There are all kinds of reasons that people foster dogs. Some dog lovers simply want to help in any way they can and they have the space and the time to put into fostering. Sometimes people lose a pet but aren’t ready to fully commit to a new full time, forever friend, and so fostering can fill a bit of the hole left by that loss. Whatever your reason, if you’re just starting out, we have tips for fostering dogs.

Keep in mind that fostering is not for everyone, and you might not learn that until you try. Don’t judge yourself if it doesn’t work out for you. There are plenty of other ways to help dogs in need. (You can check out volunteering opportunities here.)

First thing: find the right shelter or organization for you

Start by researching local shelters and organizations that need foster homes. Then start to talk to people. Visit the shelters and organizations. Get a feel for the personality of each of them before deciding. And each shelter and organization really does have a unique “personality.” Fit is important here.

Once you feel like you know who you want to work with, make sure they are very clear about what they need and expect from you. How much support do they offer? Is there any kid of “training” that you can go through to make sure you’re meeting their needs and expectations? And ask them what happens if the dog you take in turns out to be a bad fit for whatever reason. (It can happen.)

Consider what kind of fostering you want to do

If this is your first time, you might, for example, only want to take in short term fosters. You might also not want to dive right in with puppies, who can be much more demanding in terms of their needs. (And how much they pull on your heartstrings.)
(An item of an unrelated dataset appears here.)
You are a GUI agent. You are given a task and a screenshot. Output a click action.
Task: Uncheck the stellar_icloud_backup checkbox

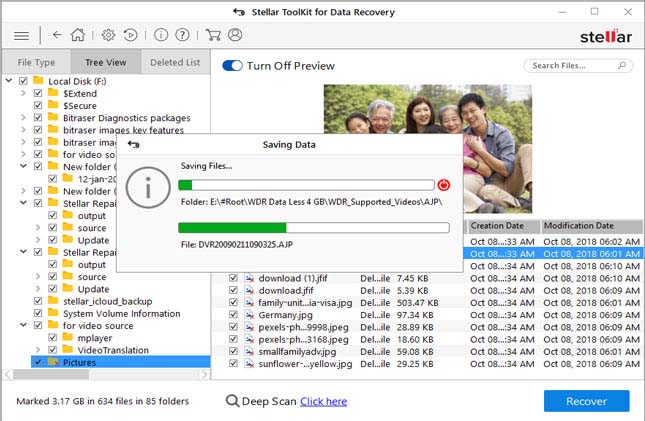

Prepare your home and their spaces

Do you already have all the doggie things or do you need to start from scratch? You could check out this list to see. Most importantly, make a space that is just for the foster dog.

Very likely the dog is at least somewhat traumatized and will need a sense of safety and a lot of quiet to start to settle in. Make sure to get a history of the dog before taking them home. And though fostering can feel exciting, at first, try to create calm and focus on building routines.

Keep track of their records and write notes

Keeping their records organized is important for their eventual owner. Also keep notes… perhaps even a daily diary… of behaviors, things they are learning, things you are learning about them, basic observations of their personalities, and any issues that arise and how you deal with them.

Taking photos of the dog playing and just generally being cute will also be helpful in facilitating an adoption.

Focus on socializing

Socializing your foster is one of the most important jobs you’ll do while fostering. Getting them to the point where they feel safe around strangers and other dogs can take time depending on their background, and you should work slowly and in very controlled environments, until you’re confident that your foster has acclimated.

You can read more here about how to socialize your dog.

Above all, don’t hesitate to ask the shelter or organization you’re working with for help when you need it. It’s best for you and for your foster.